Ce que fait un « Flaman ».
Cet appareil assure le comptage périodique du nombre de tours des essieux moteurs de la locomotive en prenant le mouvement sur une des roues motrices qui sont accouplées par des bielles. Un tour de roue est donc l’unité utilisée qui sera, en fonction du diamètre de la roue, convertie en distance (quelques mètres).
Son horloge mécanique qui donne des intervalles de temps, soit 3,6 secondes, soit 1/1000ᵉ d’heure.
Sur la bande qui défile proportionnellement à la vitesse de la locomotive (5 mm pour 1 km), les stylets traceront les courbes suivantes :
- La courbe de la vitesse calculée par un intégrateur mécanique utilisant les deux mesures précédentes.
- La position des signaux observés, ouverts ou fermés. Le “Flaman” est donc sur le circuit électrique des sonnettes de répétition ou sur le circuit pneumatique des sifflets de répétition.
- L’observation par le mécanicien des signaux fermés. Le mécanicien doit « vigiler » avec le bouton poussoir de vigilance qui est placé sur le devant de l’appareil, au-dessus de la vitre du cadran.
- La courbe de temps tracée « en dents de scie ». La distance séparant deux crêtes verticales correspond à 10 minutes
Notons que le dispositif électromécanique de répétition des signaux dans la cabine de conduite utilise des électro-aimants polarisés sensibles à la tension + ou – présente sur les “crocodiles” placés entre les rails au pied des signaux et sur lesquels vient frotter la brosse métallique fixée sous la locomotive (voir l’illustration). Ces électro-aimants actionnent un vibreur électrique ou un sifflet sur les anciens appareils à répétition pneumatique. Sur les appareils plus récents, c’est un timbre clair à un coup bien connu des conducteurs … ou un moins gracieux klaxon.

Ce que l’on fait du “Flaman”
Lors du retour au dépôt, à la fin du “roulement” où lors de tout incident, la bande du “Flaman” est examinée sur un dérouleur qui permet de situer la position de la locomotive sur la ligne, sa vitesse à tout moment, ses temps d’arrêt, la position des signaux rencontrés et leur observation par le mécanicien.

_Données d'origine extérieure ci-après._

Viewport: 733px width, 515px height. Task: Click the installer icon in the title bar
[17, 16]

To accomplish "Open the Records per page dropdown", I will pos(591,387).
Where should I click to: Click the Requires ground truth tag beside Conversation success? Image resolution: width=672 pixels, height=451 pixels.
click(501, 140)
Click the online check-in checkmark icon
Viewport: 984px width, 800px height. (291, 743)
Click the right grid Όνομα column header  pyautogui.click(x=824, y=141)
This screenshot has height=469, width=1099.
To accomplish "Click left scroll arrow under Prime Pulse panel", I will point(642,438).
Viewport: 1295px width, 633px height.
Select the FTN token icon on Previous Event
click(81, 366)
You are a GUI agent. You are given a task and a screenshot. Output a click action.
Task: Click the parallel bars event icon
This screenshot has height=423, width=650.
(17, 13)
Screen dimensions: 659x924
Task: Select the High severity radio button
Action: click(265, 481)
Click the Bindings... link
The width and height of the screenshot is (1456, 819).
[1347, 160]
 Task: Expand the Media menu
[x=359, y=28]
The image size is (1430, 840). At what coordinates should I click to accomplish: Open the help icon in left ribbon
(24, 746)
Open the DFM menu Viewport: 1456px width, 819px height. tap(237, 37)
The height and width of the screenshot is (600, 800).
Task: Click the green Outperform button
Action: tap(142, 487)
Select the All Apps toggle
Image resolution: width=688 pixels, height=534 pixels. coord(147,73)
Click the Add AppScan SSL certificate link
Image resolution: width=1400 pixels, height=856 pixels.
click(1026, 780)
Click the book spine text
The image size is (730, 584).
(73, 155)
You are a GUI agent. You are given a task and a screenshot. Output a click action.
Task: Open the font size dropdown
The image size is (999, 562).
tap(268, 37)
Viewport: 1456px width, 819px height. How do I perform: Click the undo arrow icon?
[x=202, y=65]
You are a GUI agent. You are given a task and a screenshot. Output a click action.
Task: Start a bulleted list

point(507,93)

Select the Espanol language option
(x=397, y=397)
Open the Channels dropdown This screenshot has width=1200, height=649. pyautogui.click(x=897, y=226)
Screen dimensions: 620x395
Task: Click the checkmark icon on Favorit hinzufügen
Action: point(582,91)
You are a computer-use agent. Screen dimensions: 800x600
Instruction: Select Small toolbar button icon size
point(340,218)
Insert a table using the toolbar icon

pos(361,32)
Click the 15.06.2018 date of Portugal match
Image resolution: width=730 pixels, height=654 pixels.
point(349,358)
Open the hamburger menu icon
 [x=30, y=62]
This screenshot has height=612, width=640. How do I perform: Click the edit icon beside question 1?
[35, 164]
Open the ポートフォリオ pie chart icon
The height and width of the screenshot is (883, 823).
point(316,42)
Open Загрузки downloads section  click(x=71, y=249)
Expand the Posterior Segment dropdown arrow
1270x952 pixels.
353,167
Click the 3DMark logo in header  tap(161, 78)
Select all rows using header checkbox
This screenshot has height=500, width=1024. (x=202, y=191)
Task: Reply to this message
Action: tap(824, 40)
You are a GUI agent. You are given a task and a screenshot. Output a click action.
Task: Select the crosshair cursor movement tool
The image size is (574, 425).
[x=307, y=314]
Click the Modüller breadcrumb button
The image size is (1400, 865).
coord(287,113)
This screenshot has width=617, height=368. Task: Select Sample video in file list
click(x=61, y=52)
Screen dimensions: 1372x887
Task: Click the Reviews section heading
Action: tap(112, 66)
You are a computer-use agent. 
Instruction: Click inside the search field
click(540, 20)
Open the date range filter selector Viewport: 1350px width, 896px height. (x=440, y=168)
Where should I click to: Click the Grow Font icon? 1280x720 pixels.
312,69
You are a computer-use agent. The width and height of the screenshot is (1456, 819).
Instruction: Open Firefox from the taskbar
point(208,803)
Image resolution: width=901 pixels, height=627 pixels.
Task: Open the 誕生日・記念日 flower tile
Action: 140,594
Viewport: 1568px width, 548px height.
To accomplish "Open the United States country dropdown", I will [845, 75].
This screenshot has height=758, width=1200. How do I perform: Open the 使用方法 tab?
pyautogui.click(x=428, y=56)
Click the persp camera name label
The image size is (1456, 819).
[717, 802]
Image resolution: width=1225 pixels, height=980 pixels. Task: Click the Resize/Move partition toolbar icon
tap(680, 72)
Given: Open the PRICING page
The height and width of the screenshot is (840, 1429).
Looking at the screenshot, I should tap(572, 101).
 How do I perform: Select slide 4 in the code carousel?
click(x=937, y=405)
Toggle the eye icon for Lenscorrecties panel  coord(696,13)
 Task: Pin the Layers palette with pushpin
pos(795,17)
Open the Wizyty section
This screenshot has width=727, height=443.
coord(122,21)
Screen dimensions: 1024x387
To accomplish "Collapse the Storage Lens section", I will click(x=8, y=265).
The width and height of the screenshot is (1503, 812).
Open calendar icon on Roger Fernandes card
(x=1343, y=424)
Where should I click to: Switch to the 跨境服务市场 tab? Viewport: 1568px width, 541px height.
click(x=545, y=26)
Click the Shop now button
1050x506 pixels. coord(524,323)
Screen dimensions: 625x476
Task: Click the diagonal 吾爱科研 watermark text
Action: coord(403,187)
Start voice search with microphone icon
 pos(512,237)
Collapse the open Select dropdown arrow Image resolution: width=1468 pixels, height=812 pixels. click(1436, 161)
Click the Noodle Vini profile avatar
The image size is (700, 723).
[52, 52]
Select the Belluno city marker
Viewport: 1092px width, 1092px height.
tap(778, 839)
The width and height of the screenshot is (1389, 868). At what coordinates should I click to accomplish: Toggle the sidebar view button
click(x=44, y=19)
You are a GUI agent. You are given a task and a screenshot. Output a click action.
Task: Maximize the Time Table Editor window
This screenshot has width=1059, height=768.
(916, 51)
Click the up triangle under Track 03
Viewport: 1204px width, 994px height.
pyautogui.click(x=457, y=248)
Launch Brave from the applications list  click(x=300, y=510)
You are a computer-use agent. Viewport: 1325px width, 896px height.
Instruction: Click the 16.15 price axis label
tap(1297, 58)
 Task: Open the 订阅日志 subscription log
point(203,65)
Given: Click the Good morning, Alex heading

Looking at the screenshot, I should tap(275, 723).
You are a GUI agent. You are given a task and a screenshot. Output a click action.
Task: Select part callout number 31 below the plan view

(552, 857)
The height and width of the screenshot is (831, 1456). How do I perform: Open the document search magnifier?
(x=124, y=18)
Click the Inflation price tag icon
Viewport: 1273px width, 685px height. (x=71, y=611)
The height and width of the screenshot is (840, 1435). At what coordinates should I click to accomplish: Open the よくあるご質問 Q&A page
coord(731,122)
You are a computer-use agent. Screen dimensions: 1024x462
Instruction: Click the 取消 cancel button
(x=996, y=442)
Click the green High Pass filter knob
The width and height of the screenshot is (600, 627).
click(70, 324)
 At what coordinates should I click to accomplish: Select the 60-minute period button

L’indicateur-enregistreur Flaman a été décliné en de nombreuses versions d’aspect et de vitesses, notamment avec la présence d’un sémaphore Lartigue Nord miniature sous le cadran.
La fabrication du “Flaman”.
Il y eut plusieurs fabricants, comme Vaucanson qui en a fabriqué le plus grand nombre:
Février 1914 : Fondation de la société des ateliers Vaucanson, du nom d’un grand inventeur d’automates mécaniques du XVIIIe siècle dont beaucoup de créations sont exposées au Musée des Arts et Métiers. La société succès aux Ets. Lamazière et Bunzli à Blesdal (lieu dit de la commune de Saint-Aubin-le-Cauf)
1917 : Construction de nouveaux ateliers de 4800 m2 et d’une cité ouvrière.
De 1918 à 1955 : Fabrication d’enregistreurs Flaman pour les chemins de fer, ainsi que des machines à calculer, des pièces pour l’automobile et les appareils cinématographiques.
1955 : La société Ericsson acquiert une place majoritaire dans l’entreprise. L’usine est agrandie et modernisée pour se lancer dans la fabrication d’appareils et de centraux téléphoniques.
1963 : L’entreprise emploie 680 personnes et produit 500 000 postes téléphoniques par an.
Milieu des années 1980 : Rachat de l’entreprise par Thomson puis Alcatel.
1992 : Fermeture de l’entreprise.
Autres fabricants et évolution du “Flaman”
Outre le « Flaman » Vaucanson, le réseau d’Alsace-Lorraine utilise le Hausshaelter, très semblable et aux mêmes dimensions extérieures que le Vaucanson, mais qui présentait quelques différences comme un cycle de 12 minutes au lieu de 10.
Notons que l’empire du « Flaman » est envahi par le premier « Teloc » construit par la firme suisse Hassler et utilisé par le PLM uniquement sur son nouveau parc de locomotives électriques dans les années 1920. IL y eut aussi le « RBM » (Renaud-Bognart-Mojart) de type compteur automobile utilisé sur des autorails légers.
Mais le règne du « Flaman » se termine à partir de 1960 avec un nouveau « Teloc », puis le fameux « Tachro » fabriqué par Jaeger. Les derniers “Flaman” disparaissent de l’ensemble du matériel moteur de la SNCF dans les années 1980-1990. L’ensemble du matériel moteur de la SNCF ? Pas tout à fait, comme nous l’indique Damien Dwornik, puisque aujourd’hui encore, on compte quelques locomotives BB63500 équipées de ce Flaman qui donc fait de la résistance et fonctionne ainsi toujours parfaitement.